● Alınan Metin:
━━━━━━━━━━━━━━━━

Malı değildir kesinlikle.
Çünkü mülkiyeti kabul etmez şiir; şairin mülkiyetini bile.
Diğer sanat dallarına ait eserler, her zaman aidiyet ilişkisiyle değerlendirilir. Özdeşleşme vardır bir bakıma; eser sanatçıyı, sanatçı eseri çağrıştırır çoğu zaman. Bu çağrıştırmanın tekil ya da çoğul boyutta olması bir şey değiştirmez. Örneğin; Mimar Sinan dendiğinde en kulaktan dolma bilgiye sahip olanlar dahi, ona ait bir eser söyleyebilirler. Resim için de böyledir, müzik için de. Oysa şiir söz konusu olduğunda aynı durum geçerli değildir. Şairler, öncelikle düşünceleriyle veya yaşam biçimleriyle tanınır, bilinir. Yani şair, şiirinin önüne geçer hep. Hatta kimileyin bile isteye örter şiirini. Şiirini örttükçe kendini cilalamış olur şair. Şairin kendine duyduğu bu narsistik sevgi, şiirinin geri planda kalması için yeterlidir.
Şiir mi şair mi, dendiğinde şiirden yana olmalı tavrımız. En başta şairin tavrı elbette. Ama görüyoruz ki hiç de öyle değil. Hem şairin kendisi için böyle bu hem de şiirseverler için. Ama neden?
Görünen o ki; şiir, bir iktidar aracıdır. Biliyorum, bir genelleme bu. Ve genellemeler, her zaman yanılma payı içerir. Bütün yanılma riskine rağmen; şiirin bir iktidar aracı olduğunu yinelemek durumundayım. Hemen belirmeliyim ki, kişisel algımdan değil, gözlemlediğim genel algıdan bahsediyorum. En ünlüsünden en yenisine pek çok şairde gördüğümüz bir tezahür bu. Şiirine toz kondurmaz tavır takınmak, şiirle yakınlığını tanışıklık zamanıyla eşleştirmeye kalkışmak, her yazdığı metnin illâki şiir olduğu kanısını taşımak, kutsal metin îrat ediyormuş havasıyla üst perdeden konuşmak, balmumu kulesinden bulutlara doğru sıkça kanatlanmak… vesaire, vesaire. Kolaylıkla çoğaltılabilir sözünü ettiğimiz algıyla örtüşen davranış biçimleri. Peki, şair daha olgunca bir tavır sergilemesi gerekirken bu çiğlik nedendir? Hiç uzatmadan söyleyelim: İktidar algısından işte. Başka ne olabilir? Şiir, varoluş kaygısıyla değil de görünüroluş itkisiyle algılanırsa başka nasıl bir görüntü çıkar ki ortaya. Şiirle uğraşan pek çok kişinin bu olumsuz manzaranın bir parçası olduğu yadsınamaz bir gerçek. Bu manzaraya okuyucunun katkısını da unutmayalım ama. Şeyh uçmaz mürit uçurur, düsturundan hareketle, okuyucunun epey şairin kanına girdiğinden bahsetmek mümkün sanırım. Aslında karşılıklı bir gönüllülük var ortada. Okur, şairin beklentisine; şair de okurun beklentisine göre hareket ediyor bir bakıma. Sorsanız, hiç de kabullenilmez oysa. Ama önemli olan görünen değil mi? Popüler olmak, öyle kolaylıkla sırt dönülecek bir durum değil zira. Sanatçılar için tam bir gayya.

━━━━━━━━━━━━━━━━

● Girdi Verileri:
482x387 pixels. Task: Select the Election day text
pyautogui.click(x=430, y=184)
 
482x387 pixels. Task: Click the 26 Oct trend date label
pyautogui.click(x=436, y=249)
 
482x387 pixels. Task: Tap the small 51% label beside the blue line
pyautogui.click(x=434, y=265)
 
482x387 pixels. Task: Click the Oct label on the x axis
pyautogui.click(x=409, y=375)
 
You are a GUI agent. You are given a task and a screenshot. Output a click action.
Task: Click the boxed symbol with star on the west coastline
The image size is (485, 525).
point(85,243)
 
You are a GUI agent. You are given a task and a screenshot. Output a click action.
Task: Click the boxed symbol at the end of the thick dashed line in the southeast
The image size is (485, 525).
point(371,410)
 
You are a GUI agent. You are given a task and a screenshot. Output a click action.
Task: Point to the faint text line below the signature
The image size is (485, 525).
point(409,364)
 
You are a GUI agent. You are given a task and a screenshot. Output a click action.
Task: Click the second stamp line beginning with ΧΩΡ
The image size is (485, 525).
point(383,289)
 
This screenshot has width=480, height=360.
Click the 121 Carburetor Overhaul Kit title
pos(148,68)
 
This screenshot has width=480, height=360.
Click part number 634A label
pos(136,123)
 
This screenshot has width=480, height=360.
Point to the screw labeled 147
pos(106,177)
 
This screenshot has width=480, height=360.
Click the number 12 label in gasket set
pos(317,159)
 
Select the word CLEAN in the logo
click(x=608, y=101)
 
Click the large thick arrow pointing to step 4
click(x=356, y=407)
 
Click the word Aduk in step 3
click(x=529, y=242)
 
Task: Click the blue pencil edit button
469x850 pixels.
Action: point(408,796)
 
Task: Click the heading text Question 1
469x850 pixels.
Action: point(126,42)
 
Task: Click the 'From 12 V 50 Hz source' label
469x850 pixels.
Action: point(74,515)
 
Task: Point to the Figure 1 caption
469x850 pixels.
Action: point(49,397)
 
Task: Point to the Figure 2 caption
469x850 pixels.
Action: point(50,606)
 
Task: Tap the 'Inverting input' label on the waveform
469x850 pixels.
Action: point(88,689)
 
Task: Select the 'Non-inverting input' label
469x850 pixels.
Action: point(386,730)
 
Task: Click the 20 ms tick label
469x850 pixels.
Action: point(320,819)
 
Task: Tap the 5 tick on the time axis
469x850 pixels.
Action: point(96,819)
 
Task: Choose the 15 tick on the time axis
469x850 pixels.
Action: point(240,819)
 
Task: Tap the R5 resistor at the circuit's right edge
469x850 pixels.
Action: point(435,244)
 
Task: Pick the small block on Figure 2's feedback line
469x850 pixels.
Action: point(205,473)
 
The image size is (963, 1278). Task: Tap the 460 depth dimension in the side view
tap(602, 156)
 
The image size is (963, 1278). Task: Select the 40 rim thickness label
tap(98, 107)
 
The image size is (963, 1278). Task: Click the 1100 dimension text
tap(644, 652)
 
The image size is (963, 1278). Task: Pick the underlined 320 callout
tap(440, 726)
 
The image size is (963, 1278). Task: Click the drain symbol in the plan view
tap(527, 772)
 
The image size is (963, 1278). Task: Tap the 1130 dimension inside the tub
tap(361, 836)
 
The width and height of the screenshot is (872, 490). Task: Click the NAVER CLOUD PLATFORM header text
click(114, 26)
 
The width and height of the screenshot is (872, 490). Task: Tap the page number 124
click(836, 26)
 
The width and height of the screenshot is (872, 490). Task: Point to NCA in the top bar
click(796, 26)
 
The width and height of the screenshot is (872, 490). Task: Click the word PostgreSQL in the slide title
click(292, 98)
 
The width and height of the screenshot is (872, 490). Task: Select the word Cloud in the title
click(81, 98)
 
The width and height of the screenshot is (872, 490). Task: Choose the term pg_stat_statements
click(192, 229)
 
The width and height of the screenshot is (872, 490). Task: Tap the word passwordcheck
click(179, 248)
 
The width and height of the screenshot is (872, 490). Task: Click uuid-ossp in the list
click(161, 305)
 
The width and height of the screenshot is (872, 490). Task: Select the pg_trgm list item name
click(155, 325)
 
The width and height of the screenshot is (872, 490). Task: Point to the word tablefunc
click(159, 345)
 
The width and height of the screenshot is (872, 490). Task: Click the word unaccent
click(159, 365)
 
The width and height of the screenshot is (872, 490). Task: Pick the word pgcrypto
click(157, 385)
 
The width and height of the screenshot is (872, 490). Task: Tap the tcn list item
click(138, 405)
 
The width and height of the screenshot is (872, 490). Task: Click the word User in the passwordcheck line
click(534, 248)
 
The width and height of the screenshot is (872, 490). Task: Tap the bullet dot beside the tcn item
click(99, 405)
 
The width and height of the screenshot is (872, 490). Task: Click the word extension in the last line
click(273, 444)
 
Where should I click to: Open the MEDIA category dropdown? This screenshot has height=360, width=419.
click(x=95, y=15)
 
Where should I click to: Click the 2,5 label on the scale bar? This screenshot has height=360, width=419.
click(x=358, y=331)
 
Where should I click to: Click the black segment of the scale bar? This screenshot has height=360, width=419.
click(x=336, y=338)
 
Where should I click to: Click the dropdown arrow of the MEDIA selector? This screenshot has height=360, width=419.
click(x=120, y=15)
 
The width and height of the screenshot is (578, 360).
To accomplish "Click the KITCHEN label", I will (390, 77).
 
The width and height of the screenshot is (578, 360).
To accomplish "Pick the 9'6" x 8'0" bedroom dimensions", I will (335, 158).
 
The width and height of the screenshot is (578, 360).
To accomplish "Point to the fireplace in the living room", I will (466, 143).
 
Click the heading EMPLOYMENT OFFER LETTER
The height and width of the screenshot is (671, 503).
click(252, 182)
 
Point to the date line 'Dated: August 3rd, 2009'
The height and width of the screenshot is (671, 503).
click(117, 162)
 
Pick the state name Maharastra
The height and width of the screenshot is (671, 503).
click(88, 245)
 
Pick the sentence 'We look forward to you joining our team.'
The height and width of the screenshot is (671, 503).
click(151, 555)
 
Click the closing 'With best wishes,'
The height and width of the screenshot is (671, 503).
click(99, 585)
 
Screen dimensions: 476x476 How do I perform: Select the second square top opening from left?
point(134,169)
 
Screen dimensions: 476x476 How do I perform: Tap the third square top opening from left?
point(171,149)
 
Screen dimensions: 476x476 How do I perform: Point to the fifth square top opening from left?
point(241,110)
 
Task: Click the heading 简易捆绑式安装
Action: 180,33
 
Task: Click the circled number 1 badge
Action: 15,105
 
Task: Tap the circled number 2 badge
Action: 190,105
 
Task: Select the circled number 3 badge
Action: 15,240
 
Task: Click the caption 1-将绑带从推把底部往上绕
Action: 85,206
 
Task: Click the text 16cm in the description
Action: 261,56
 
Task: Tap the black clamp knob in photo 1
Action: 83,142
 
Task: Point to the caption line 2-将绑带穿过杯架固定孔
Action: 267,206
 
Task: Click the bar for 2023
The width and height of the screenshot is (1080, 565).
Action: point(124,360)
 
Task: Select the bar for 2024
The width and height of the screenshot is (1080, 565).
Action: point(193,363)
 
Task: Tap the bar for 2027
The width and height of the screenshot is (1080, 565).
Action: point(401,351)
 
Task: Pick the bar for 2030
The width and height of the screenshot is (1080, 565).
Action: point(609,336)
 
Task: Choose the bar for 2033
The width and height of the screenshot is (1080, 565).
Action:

━━━━━━━━━━━━━━━━

● Verilen Görev A: Şiir ve şair üzerine yazılan metne göre şairler öncelikle neyle tanınır?
● Verilen Görev B: Kayıtlarda "The image size is (963, 1278). Task: Pick" ifadesinin geçtiği satırdan "tap(361, 836)" ifadesinin geçtiği satıra kadar olan bölümü, bu iki satır da dahil olmak üzere hiçbir değişiklik yapmadan yeniden yazın.

● Örnek Çözüm A: Şairler öncelikle düşünceleriyle veya yaşam biçimleriyle tanınır.

● Örnek Çözüm B:
The image size is (963, 1278). Task: Pick the underlined 320 callout
tap(440, 726)
 
The image size is (963, 1278). Task: Click the drain symbol in the plan view
tap(527, 772)
 
The image size is (963, 1278). Task: Tap the 1130 dimension inside the tub
tap(361, 836)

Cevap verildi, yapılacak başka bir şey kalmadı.